Now we want to get the mean annual precipitation.
a <- getAnnual(testdl, output = 'mean')
a
## Year Name AnnualPreci recordNum NANum
## 1 1990 AAA 446.772 60 5
## 2 1991 AAA 1913.661 355 10
## 3 1992 AAA 1340.688 366 0
## 4 1993 AAA 2270.130 330 35
## 5 1994 AAA 1927.704 365 0
## 6 1995 AAA 1543.893 349 16
## 7 1996 AAA 1828.845 366 0
## 8 1997 AAA 454.863 91 0
## 9 1993 BBB 1657.080 279 0
## 10 1994 BBB 2090.970 365 0
## 11 1995 BBB 2056.230 365 0
## 12 1996 BBB 1838.340 366 0
## 13 1997 BBB 2380.500 365 0
## 14 1998 BBB 2024.910 365 0
## 15 1999 BBB 0.090 1 0
## 16 1988 CCC 985.200 303 31
## 17 1989 CCC 1375.020 365 0
## 18 1990 CCC 894.840 336 29
## 19 1991 CCC 1171.380 364 1
## 20 1992 CCC 1190.280 366 0
## 21 1993 CCC 1164.660 365 0
## 22 1994 CCC 1139.640 365 0
## 23 1995 CCC 1006.260 365 0
## 24 1996 CCC 0.000 1 0
Mean annual precipitation is calculated, but as we can see in the figure before, it’s not reliable, since there are a lot of missing values in AAA and CCC, especially in AAA, in 1993, there are more than 30 missing values in a year. So we have to decide which is the threshold for the valid record. the default is 355, which means in a year (355 or 365 days), if the valid records (not missing) exceeds 355, then this year is taken into consideration in the mean annual preicipitation calculation.

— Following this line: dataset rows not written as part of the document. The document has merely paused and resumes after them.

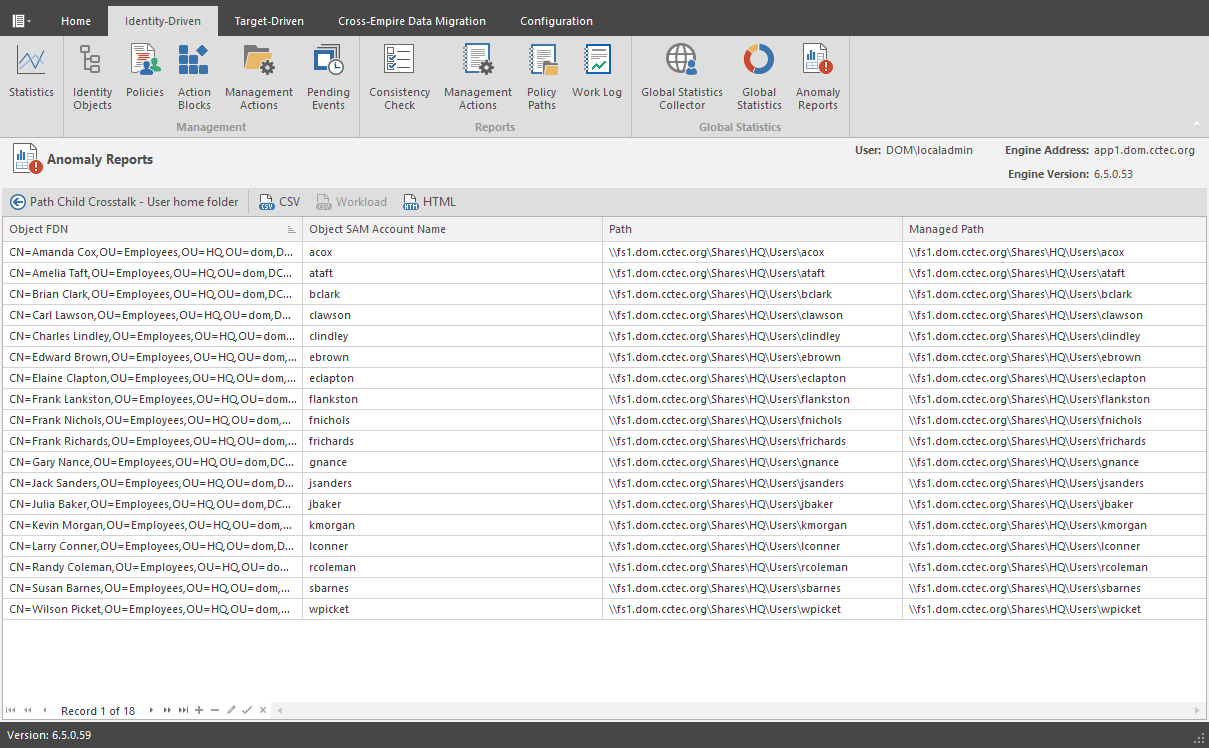Screen dimensions: 1209x748
Task: Open the Pending Events icon
Action: click(328, 76)
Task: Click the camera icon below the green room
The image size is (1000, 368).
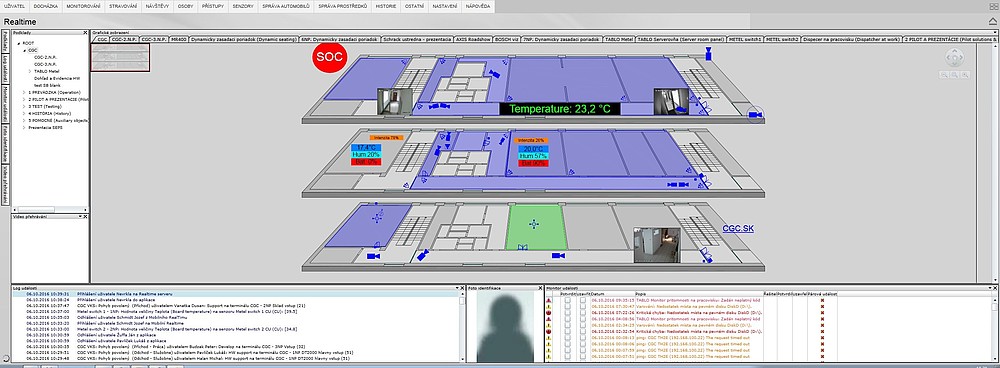Action: coord(558,255)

getAnnual(testdl, output = 'mean', minRecords = 300)
## Year Name AnnualPreci recordNum NANum
## 1 1990 AAA 446.772 60 5
## 2 1991 AAA 1913.661 355 10
## 3 1992 AAA 1340.688 366 0
## 4 1993 AAA 2270.130 330 35
## 5 1994 AAA 1927.704 365 0
## 6 1995 AAA 1543.893 349 16
## 7 1996 AAA 1828.845 366 0
## 8 1997 AAA 454.863 91 0
## 9 1993 BBB 1657.080 279 0
## 10 1994 BBB 2090.970 365 0
## 11 1995 BBB 2056.230 365 0
## 12 1996 BBB 1838.340 366 0
## 13 1997 BBB 2380.500 365 0
## 14 1998 BBB 2024.910 365 0
## 15 1999 BBB 0.090 1 0
## 16 1988 CCC 985.200 303 31
## 17 1989 CCC 1375.020 365 0
## 18 1990 CCC 894.840 336 29
## 19 1991 CCC 1171.380 364 1
## 20 1992 CCC 1190.280 366 0
## 21 1993 CCC 1164.660 365 0
## 22 1994 CCC 1139.640 365 0
## 23 1995 CCC 1006.260 365 0
## 24 1996 CCC 0.000 1 0
getAnnual(testdl, output = 'mean', minRecords = 365)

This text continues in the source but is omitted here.